==== Provided text ====

Consumption: 1 Cherry blast XS, 2 cups decaf coffee, 1 HEB water, 2 peanut butter cookies, 1 bowl leftover chicken spaghetti, 1 egg salad sandwich, handful of sour cream & onion chips, XX

Exercise: nope. No real excuse either.

Clutter Control: 4 loads of laundry, 1 load of dishes, de-tagged (and washed) all the kids new clothes from my shopping trip to the outlets in San Marcos (Hello, everything I bought was 50% off!! I picked a good day to shop!), deodorized/vacuumed Tripp's carpet, sorted toys out of living room (Tripp's to his room, Paris' to hers, etc...), took in 3 pair of Tripp's shorts at the waist (maybe it's not clutter control, but I'm proud of myself for doing this and not paying someone else to do it!)

Spiritual Development: I'm having a challenge with my morning time. My alarm is set for 6:00 & 6:30, and my loyal friend Irene calls at about 6:45 as back up. I think I need to move my phone call up. Vivian is tweaking her schedule. She's been up by 6:50 the last 4 mornings. That means 6:45 isn't early enough for me to get up. So, Irene, when you read this if you want to call earlier, feel free! I'm going to focus on getting up with my alarm and not depending on the call everyday. Today I used my afternoon time to catch up with my girlfriend Dasha on the telephone. We hadn't talked in several days. That's weird for us. I supposed this should have been the confession section today. Tomorrow will be better.

Weekend Recap

Sorry for the lag in posting. We left Friday to go to Nana's for Easter. Good trip, but I came home still nursing a headache that had been hanging on for days. I wish I could say it's gone, but I still feel it. I'm hoping a day at home in my "normal" habitat will help get rid of it.

Consumption: So, when I go to Nana's I don't do the best when it comes to food & hydration. I drank too many Dr. Peppers. I didn't go overboard on sweets like I usually do, but since I hardly eat any at home it seems like I ate a lot. I did eat past full at two meals (dinner Saturday & lunch Sunday), but as soon as I realized what I was doing I stopped. On the way out of town Friday we stopped and got Sonic. I got a cheese coney meal (yes, the really long hot dog) and was pleased to discover that not only did I not finish the thing, I have no desire to every buy one again. The hot dog was a former favorite of mine and it just tasted plain gross to me. Looks like I've grown up a bit in my food requirements!

Exercise: did not happen - couldn't even take a walk due to bad weather!

Clutter Control: nothing here either. Being out of my own house make sit difficult to clean it up! On Friday I did do a load of sheets and scrubbed a wall - Tripp decided to paint with his poop again. Pray about this issue for us please. He has shown us he can and will go in the potty consistently, but he has been choosing to go during his rest time and then play with it (seriously!) about once a week. Needless to say this is a problem and we could use your prayers as we get through it.

==== Records shown ====

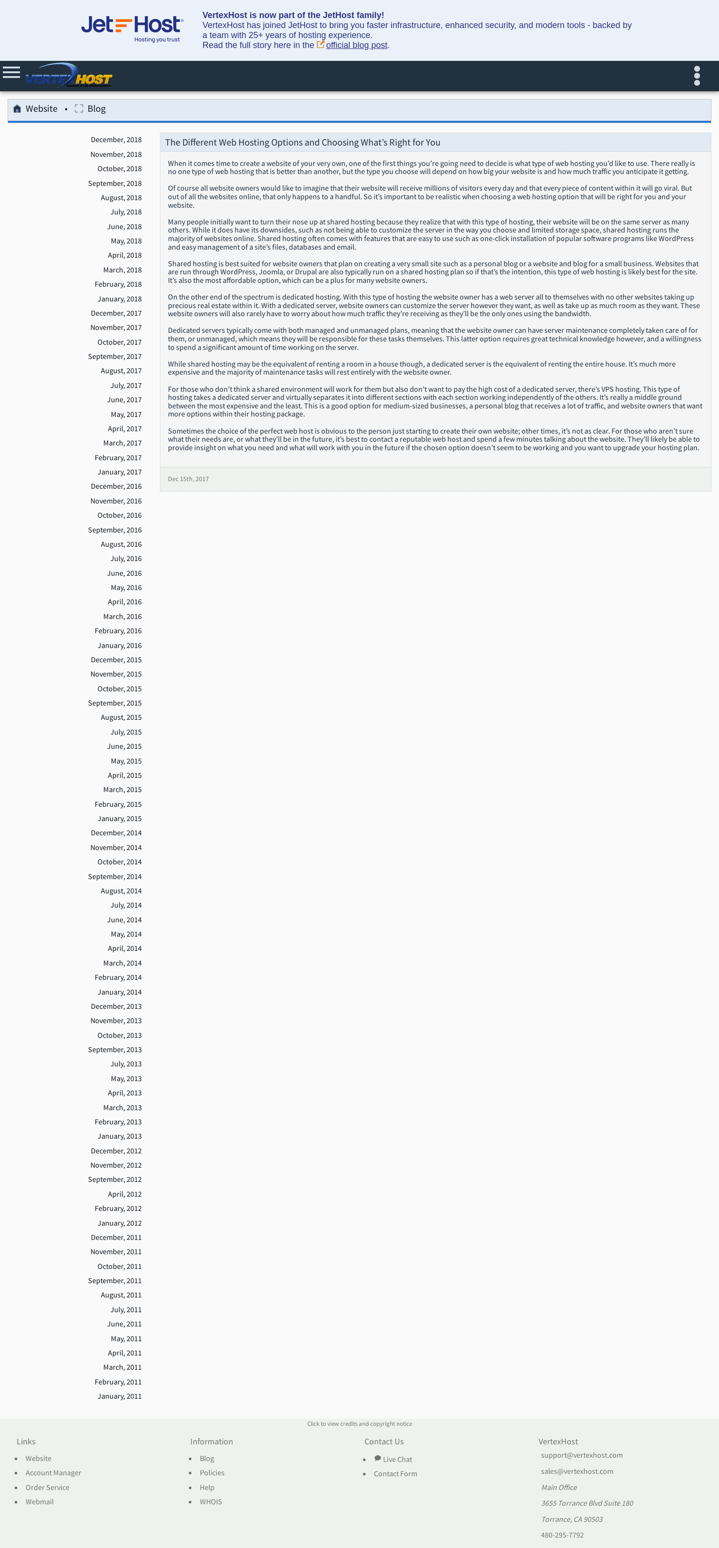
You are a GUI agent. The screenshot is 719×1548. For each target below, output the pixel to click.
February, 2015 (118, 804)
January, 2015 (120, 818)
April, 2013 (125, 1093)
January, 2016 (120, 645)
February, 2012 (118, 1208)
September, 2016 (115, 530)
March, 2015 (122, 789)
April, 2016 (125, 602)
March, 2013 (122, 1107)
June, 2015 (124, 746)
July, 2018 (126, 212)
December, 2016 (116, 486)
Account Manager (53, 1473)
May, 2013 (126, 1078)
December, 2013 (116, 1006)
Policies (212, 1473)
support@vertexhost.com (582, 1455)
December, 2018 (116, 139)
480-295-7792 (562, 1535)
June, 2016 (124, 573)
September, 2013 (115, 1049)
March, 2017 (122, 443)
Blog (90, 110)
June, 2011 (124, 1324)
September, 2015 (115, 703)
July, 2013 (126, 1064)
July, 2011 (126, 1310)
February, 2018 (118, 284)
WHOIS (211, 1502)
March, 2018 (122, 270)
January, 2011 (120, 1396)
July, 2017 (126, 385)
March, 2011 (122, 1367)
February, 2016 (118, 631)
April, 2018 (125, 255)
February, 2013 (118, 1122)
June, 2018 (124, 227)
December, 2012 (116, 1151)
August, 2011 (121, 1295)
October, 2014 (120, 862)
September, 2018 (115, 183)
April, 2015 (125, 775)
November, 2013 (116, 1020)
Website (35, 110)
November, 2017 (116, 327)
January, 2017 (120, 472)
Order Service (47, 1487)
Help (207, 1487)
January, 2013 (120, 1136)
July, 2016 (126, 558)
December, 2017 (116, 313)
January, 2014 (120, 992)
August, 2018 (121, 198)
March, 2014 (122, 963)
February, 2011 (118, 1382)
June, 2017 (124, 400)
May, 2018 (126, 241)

====

> **What you need to do**: In the blog entry, what times is the writer's alarm set for? Rely solely on the blog entry when answering.

> **Output below**: 6:00 and 6:30